14 May 2018

Seeing Eye To Ear


When I was young, I wanted to play piano but my parents wouldn't drive me across town to my great aunt's house to practice on her Steinway baby grand. They let me study violin instead, and I quit after one year. Years later when the British Invasion hit, I was one of thousands of guys who saw girls go crazy over the Beatles. In 1966, I spent twenty-five dollars on a Stella Harmony guitar with strings thicker than coat hanger wire and set about cultivating terrible technique and a crop of blisters.



Since then, I've bought, sold or traded at least twenty guitars and a half dozen amplifiers. Right now, I own five guitars, two of which are for sale. Around the Millennium, I bought a used Roland keyboard and have wasted lots of time and a little money on books that promised to turn me into the next Glenn Gould, Otis Spann or Dave Brubeck. None of them did.

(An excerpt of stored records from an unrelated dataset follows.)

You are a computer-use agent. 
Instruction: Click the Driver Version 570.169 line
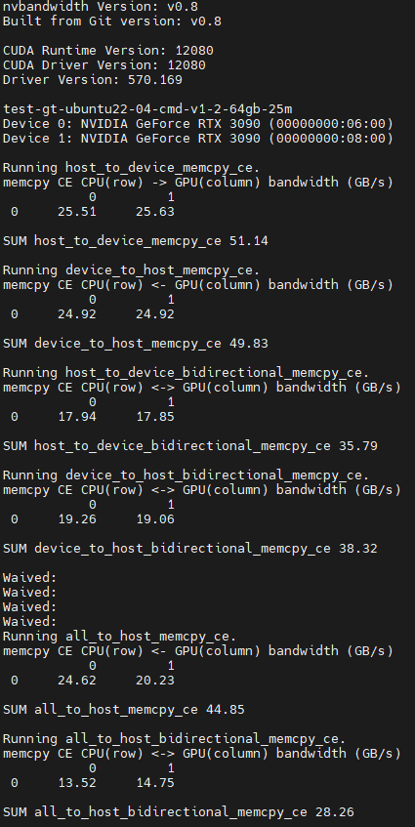(93, 80)
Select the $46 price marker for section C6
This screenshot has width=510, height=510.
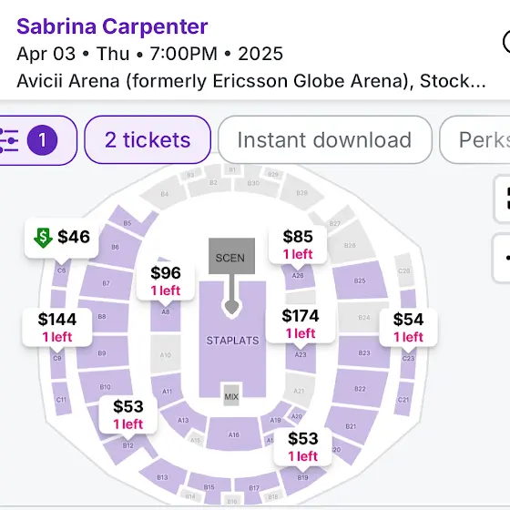tap(62, 238)
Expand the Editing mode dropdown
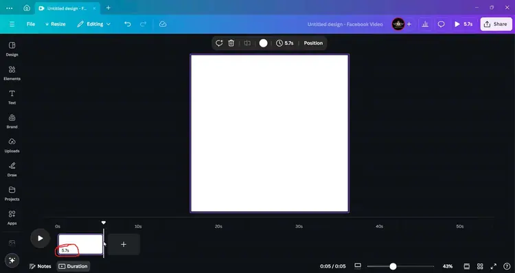This screenshot has height=273, width=515. click(x=94, y=24)
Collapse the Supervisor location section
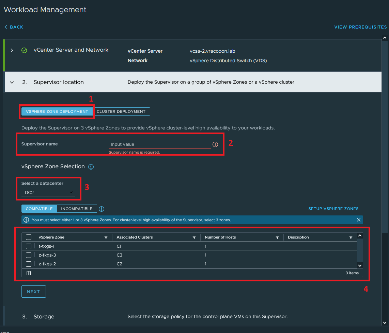The image size is (389, 333). (x=12, y=82)
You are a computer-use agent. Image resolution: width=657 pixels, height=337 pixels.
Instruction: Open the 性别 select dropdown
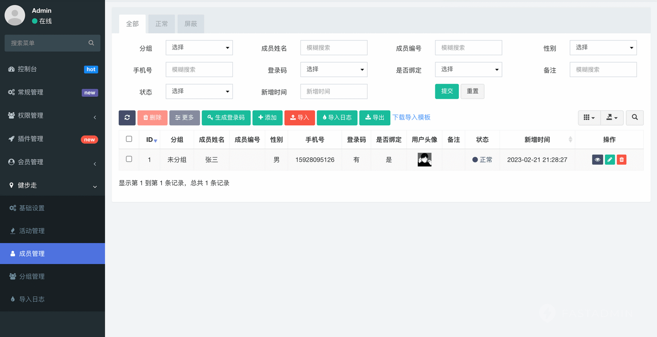tap(603, 48)
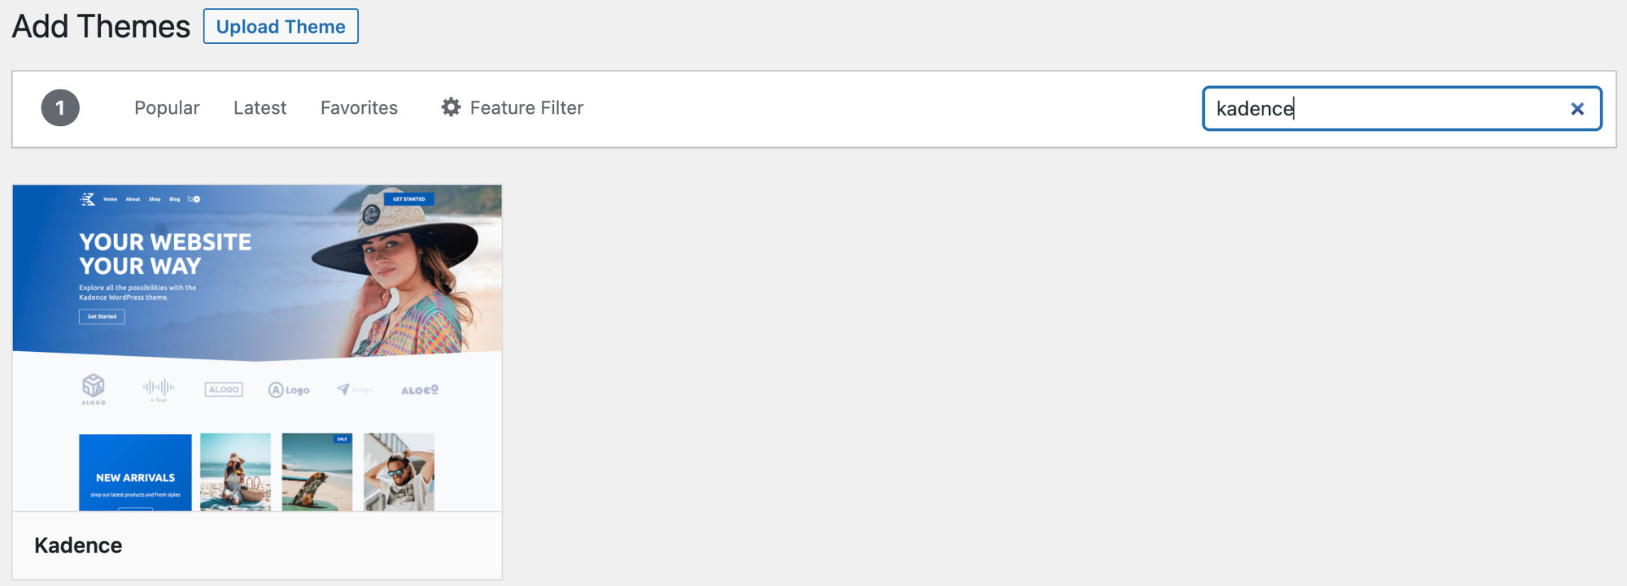Open the Latest themes tab
This screenshot has width=1627, height=586.
pyautogui.click(x=260, y=108)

A few months ago, I saw a series of DVDs on playing piano at a ludicrously low price and decided to bet on one more losing hand. Surprise, the videos are excellent. After watching the first three, I understand the keyboard and music theory better than I ever have before. Piano gives you a fuller understanding of what is going on in a song because you play two separate lines. It's changing how I look at and hear the guitar, too.

The old blues players often used alternate guitar tunings, which I avoided until I bought a resonator guitar and started playing slide more often. Different tunings change the sound of a chord you've heard for years, and it forces you to think about what those tones mean. I'll never be great on either guitar or piano, but I'm thinking a lot more about what I'm doing.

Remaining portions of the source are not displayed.